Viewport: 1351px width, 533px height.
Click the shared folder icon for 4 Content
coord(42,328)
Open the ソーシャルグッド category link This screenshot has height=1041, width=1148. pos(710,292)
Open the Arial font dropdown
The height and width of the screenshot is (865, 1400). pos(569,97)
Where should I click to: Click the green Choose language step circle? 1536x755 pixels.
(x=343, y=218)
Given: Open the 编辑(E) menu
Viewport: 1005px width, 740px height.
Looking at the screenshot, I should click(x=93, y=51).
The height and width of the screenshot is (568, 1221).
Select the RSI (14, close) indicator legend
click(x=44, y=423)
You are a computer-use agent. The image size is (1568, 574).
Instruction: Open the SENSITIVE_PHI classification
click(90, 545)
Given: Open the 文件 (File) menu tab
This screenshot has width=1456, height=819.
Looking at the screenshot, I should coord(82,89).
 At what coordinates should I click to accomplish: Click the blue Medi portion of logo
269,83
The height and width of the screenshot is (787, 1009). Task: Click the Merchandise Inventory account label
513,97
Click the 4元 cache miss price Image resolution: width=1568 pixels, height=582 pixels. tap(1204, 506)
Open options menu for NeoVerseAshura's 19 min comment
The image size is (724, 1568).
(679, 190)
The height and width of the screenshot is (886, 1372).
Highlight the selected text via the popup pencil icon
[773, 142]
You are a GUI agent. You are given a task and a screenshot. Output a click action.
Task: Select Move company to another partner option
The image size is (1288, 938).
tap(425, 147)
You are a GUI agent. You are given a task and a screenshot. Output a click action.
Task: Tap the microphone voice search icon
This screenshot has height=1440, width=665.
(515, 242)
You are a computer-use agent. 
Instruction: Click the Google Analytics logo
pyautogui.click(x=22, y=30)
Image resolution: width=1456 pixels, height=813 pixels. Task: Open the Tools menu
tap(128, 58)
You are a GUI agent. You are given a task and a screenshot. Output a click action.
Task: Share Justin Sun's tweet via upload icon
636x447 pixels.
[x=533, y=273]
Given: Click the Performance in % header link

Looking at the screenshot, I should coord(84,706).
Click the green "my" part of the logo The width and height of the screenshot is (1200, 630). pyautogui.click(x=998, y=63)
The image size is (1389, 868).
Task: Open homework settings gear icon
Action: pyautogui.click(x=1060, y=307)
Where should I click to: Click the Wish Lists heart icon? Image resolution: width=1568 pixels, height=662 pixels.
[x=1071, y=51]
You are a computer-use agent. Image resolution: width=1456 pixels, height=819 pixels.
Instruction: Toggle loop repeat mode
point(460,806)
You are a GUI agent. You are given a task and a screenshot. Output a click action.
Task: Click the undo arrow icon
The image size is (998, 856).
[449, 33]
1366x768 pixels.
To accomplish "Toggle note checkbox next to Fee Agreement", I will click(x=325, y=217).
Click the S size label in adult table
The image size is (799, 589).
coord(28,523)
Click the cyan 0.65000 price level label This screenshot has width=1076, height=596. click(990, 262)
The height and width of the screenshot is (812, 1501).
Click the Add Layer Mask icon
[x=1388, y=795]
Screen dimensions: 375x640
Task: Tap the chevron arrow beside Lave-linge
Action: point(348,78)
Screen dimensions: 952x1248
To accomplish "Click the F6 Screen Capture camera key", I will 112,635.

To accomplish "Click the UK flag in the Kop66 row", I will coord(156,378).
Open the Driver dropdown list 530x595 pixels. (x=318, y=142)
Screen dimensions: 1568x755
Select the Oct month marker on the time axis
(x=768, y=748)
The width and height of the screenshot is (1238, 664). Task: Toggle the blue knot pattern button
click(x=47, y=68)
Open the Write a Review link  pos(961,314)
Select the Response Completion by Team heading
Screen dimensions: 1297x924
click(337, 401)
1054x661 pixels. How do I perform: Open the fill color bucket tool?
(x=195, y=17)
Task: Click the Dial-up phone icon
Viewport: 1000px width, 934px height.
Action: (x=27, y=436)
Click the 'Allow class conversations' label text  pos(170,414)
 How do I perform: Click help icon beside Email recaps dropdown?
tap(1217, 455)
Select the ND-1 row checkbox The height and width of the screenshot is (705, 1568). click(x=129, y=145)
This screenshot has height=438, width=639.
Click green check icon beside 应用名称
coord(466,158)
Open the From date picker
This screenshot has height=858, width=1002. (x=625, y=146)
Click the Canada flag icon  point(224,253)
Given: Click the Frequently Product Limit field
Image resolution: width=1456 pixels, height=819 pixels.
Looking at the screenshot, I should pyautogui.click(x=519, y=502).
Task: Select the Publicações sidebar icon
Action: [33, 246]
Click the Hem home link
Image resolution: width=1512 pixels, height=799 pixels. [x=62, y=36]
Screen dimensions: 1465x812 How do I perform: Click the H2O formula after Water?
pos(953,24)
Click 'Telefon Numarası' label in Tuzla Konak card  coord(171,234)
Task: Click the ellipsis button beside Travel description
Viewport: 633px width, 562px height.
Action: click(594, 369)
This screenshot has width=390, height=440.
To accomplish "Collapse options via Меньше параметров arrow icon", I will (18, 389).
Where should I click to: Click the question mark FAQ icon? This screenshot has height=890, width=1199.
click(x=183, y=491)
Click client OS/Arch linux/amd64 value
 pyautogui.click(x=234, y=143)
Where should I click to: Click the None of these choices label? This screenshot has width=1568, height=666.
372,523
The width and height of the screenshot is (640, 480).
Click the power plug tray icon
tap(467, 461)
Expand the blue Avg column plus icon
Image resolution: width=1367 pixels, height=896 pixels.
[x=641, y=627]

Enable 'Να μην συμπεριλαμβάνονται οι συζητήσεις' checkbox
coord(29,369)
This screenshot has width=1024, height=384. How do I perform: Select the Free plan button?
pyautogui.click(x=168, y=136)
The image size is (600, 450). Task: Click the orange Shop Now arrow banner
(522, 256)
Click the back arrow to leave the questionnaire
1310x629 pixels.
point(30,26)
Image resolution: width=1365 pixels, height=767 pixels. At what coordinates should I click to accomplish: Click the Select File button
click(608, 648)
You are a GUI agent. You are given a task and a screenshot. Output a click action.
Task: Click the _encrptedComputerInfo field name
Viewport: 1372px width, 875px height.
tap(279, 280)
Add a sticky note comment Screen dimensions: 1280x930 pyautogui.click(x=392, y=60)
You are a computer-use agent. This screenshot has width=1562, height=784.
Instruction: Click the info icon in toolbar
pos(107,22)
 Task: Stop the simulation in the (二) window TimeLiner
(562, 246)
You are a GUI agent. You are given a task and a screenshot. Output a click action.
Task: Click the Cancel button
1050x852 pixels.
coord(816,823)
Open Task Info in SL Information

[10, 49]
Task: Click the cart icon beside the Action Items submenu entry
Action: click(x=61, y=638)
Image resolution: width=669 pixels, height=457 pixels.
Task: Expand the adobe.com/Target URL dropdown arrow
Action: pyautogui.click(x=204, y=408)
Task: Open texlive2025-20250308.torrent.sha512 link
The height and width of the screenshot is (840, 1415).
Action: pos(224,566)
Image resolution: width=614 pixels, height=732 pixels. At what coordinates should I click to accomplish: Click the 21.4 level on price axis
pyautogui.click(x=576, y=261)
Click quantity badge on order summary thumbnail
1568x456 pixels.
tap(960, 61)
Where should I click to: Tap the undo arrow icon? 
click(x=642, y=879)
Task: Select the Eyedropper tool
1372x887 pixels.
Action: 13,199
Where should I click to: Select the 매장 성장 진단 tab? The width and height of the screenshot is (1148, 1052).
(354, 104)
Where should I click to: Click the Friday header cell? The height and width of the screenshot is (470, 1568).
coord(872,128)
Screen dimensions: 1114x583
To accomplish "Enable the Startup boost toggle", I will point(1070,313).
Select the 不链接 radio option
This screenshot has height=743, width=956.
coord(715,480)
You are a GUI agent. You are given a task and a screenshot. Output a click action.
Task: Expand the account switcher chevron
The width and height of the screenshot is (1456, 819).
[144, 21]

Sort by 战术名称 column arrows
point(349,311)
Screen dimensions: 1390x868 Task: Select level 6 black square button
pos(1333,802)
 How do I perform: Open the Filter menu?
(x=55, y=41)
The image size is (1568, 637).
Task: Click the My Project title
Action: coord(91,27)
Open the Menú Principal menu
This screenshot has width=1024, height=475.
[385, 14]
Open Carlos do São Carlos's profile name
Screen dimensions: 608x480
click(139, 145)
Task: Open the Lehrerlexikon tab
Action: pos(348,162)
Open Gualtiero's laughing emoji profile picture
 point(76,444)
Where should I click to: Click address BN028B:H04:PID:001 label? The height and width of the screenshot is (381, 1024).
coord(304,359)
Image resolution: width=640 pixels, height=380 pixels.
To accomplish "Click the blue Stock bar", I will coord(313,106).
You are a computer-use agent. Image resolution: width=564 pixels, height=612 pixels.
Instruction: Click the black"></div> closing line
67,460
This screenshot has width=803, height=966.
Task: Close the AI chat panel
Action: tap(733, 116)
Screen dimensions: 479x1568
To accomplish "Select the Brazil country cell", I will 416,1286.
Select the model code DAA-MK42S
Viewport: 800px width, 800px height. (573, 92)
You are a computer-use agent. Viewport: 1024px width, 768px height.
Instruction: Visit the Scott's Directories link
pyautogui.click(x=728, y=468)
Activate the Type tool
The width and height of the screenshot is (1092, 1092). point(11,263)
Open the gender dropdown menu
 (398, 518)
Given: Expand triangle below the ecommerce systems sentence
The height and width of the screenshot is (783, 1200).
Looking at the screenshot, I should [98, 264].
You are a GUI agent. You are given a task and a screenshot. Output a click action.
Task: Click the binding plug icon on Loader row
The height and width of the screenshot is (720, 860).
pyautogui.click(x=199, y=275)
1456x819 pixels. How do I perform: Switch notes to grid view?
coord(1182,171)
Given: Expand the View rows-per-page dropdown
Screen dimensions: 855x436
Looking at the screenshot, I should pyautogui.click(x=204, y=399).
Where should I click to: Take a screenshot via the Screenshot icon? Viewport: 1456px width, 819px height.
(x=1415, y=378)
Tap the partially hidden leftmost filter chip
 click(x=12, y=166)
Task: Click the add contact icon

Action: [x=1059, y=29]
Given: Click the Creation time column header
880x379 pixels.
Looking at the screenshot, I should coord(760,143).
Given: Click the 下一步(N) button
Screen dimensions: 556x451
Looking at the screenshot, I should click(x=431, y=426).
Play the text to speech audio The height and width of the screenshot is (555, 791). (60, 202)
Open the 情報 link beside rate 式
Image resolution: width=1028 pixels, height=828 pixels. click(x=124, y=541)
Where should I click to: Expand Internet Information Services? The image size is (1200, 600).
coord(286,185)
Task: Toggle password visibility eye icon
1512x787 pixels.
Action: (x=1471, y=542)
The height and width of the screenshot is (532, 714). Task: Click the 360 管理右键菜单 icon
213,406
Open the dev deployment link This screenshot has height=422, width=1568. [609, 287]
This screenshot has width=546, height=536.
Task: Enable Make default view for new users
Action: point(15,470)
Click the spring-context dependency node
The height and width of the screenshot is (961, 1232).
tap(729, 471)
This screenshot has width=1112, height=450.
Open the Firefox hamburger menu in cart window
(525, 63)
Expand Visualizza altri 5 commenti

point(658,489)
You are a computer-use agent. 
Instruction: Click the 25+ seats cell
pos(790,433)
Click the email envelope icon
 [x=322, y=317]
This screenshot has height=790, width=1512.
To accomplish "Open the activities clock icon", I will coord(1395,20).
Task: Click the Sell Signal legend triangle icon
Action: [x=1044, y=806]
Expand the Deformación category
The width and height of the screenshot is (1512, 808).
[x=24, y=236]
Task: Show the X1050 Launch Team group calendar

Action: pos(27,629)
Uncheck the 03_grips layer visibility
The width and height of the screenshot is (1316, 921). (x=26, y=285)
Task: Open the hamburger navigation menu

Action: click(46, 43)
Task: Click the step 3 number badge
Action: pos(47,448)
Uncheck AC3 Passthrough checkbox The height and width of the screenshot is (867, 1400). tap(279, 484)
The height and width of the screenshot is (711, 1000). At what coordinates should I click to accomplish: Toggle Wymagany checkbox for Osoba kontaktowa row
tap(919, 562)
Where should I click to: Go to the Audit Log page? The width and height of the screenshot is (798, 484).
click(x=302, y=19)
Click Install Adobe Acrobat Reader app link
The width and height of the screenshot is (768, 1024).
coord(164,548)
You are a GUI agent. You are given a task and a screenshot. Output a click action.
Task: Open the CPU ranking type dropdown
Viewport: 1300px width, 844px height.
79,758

Directive -
Set down verbatim every row from the line containing "Task: Show the" through the last row, including both ends.

Finished task -
Task: Show the X1050 Launch Team group calendar

Action: pos(27,629)
Uncheck the 03_grips layer visibility
The width and height of the screenshot is (1316, 921). (x=26, y=285)
Task: Open the hamburger navigation menu

Action: click(46, 43)
Task: Click the step 3 number badge
Action: pos(47,448)
Uncheck AC3 Passthrough checkbox The height and width of the screenshot is (867, 1400). tap(279, 484)
The height and width of the screenshot is (711, 1000). At what coordinates should I click to accomplish: Toggle Wymagany checkbox for Osoba kontaktowa row
tap(919, 562)
Where should I click to: Go to the Audit Log page? The width and height of the screenshot is (798, 484).
click(x=302, y=19)
Click Install Adobe Acrobat Reader app link
The width and height of the screenshot is (768, 1024).
coord(164,548)
You are a GUI agent. You are given a task and a screenshot. Output a click action.
Task: Open the CPU ranking type dropdown
Viewport: 1300px width, 844px height.
79,758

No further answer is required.